Ben tuvalette okumaya çocukken başladım. Aslında biraz mecburiyetten oldu bu. Çok sıkı bir disiplin altında büyüdüğüm için, uyku saati geçtikten sonra değil ayakta kalmak, yatakta kitap okumak bile mümkün değildi. Annem ışığı kapatır ve iyi geceler dileyip giderdi. Yalvarmak falan da işlemezdi. Işık söndüğünde kitabın en heyecanlı yerinde kalmış olurdum.
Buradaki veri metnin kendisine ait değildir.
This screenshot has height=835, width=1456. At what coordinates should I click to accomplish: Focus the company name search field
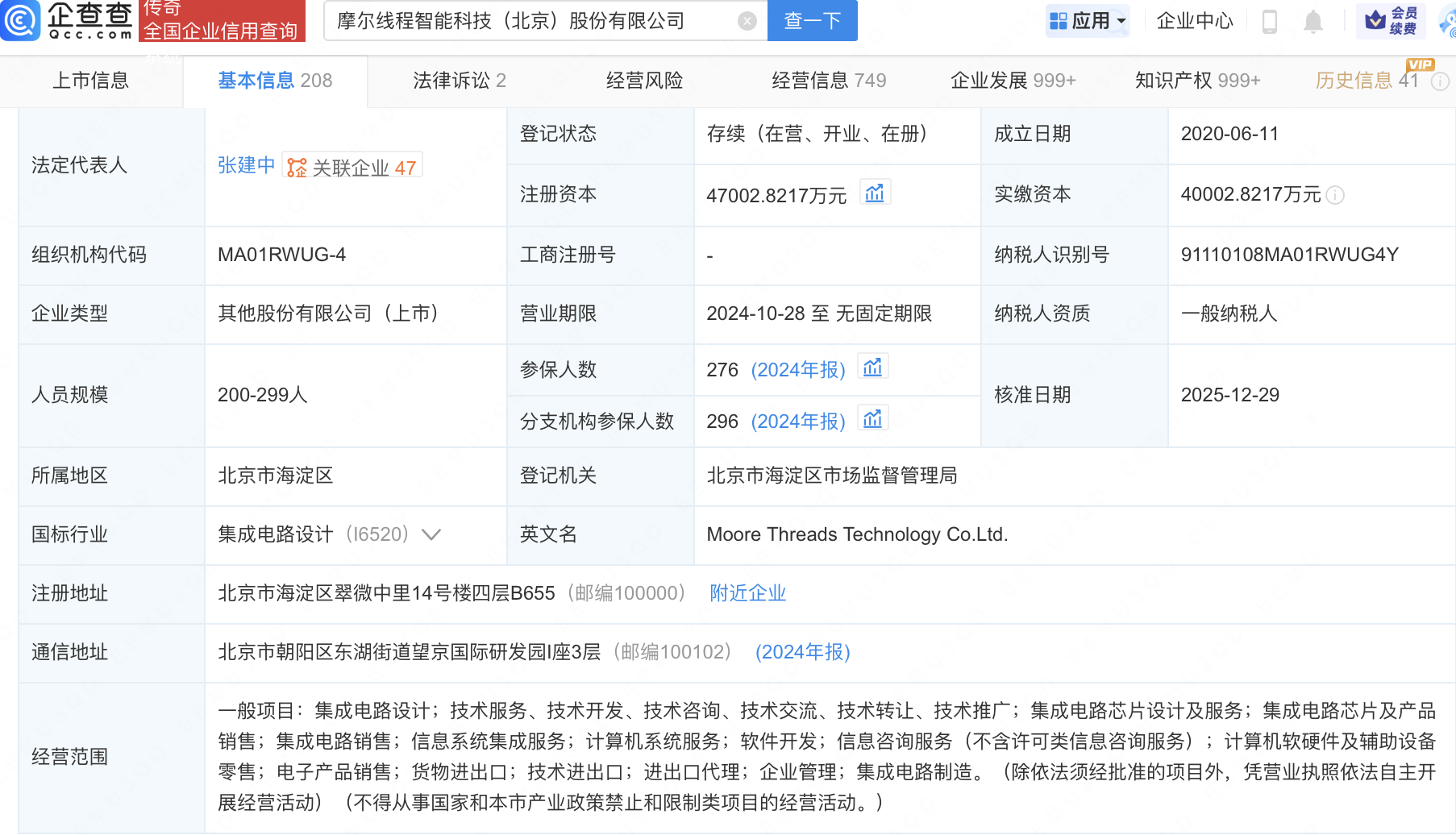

Kaldığım sayfaya geri dönmenin tek yolu tuvalete gitme bahanesiyle yataktan kalkmak ve orada biraz oyalanarak çaktırmadan okumaktı. Kolej sınavına girmeden önceki gece aynı numarayı çekerek bir iki kez kalktığımı ve tuvalette ‘Arzın Merkezine Seyahat’in yarısından çoğunu okuduğumu hatırlıyorum.
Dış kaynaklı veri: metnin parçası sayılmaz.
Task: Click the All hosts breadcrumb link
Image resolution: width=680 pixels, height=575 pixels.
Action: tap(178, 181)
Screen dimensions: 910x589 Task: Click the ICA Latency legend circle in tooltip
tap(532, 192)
Zaruretten başlayan tuvalette okuma alışkanlığım yine birtakım zorunluluklar yüzünden devam etti. Biraz daha büyüyüp de macera romanları yerine ‘kız kitapları’ diyebileceğim bir şeyler okumaya başladığımda, bir başka sıkıntı hasıl olmuştu. Acıklı sahneler geldiğinde kendimi tutamıyor ağlıyordum. ‘Küçük Kadınlar’da Beth hastalandığında, ‘Bir Genç Kız Yetişiyor’ adlı romanda Francie, kendisine babasından kalan tek şey olan tıraş kâsesini almak için berbere gittiğinde, ya da ‘Demiryolu Çocukları’nda Roberta, Peter ve Phyllis artık fakir oldukları için ekmeğe hem reçel hem de yağ süremeyeceklerini farkettiklerinde ben de onlarla birlikte (hatta bazen onlardan da önce) gözyaşı döküyordum.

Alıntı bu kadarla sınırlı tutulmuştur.